— Work to be completed —
Take from the material every line containing the string "will" and copy it.
=== Begin Enclosure ===
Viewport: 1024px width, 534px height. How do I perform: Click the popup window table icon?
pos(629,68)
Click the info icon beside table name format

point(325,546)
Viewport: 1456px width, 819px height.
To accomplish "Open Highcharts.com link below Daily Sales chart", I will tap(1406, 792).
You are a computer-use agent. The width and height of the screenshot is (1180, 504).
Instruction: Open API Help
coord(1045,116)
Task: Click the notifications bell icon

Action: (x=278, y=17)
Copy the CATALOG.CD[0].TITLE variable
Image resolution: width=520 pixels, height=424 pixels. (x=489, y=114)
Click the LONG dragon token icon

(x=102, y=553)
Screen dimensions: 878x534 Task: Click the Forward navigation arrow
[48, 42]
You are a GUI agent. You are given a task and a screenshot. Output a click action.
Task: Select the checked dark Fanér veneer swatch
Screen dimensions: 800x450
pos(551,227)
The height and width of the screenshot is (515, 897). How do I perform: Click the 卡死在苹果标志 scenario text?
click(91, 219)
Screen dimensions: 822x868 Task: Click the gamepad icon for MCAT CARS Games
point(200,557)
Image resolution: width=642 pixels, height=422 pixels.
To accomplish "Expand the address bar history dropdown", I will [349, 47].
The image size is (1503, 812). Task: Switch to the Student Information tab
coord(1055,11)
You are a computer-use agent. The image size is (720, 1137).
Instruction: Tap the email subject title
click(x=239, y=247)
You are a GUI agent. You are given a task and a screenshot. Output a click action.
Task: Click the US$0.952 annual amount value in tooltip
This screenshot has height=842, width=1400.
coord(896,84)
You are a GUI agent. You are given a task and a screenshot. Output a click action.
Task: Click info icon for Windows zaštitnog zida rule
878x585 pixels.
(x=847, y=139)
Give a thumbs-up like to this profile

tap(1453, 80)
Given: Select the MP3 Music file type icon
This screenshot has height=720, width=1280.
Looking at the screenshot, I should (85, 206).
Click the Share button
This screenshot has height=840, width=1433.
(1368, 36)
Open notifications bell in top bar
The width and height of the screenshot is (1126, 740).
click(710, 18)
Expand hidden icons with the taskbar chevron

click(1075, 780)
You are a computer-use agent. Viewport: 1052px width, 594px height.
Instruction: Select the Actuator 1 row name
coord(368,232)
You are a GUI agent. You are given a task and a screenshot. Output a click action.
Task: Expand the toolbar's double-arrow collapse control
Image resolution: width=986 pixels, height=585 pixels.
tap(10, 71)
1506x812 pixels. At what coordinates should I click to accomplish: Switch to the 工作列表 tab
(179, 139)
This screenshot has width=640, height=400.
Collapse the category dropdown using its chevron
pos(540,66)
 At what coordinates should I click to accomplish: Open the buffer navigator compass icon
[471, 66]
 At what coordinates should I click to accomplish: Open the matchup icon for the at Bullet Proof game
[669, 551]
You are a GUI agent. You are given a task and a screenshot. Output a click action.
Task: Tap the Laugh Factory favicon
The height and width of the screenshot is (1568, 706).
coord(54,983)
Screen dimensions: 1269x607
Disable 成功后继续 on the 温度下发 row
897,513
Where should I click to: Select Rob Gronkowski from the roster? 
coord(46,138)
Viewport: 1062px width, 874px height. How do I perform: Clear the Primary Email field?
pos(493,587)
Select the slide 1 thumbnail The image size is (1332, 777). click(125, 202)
=== End Enclosure ===
— Solution for this problem —
To accomplish "Open Highcharts.com link below Daily Sales chart", I will tap(1406, 792).
To accomplish "Expand the address bar history dropdown", I will [349, 47].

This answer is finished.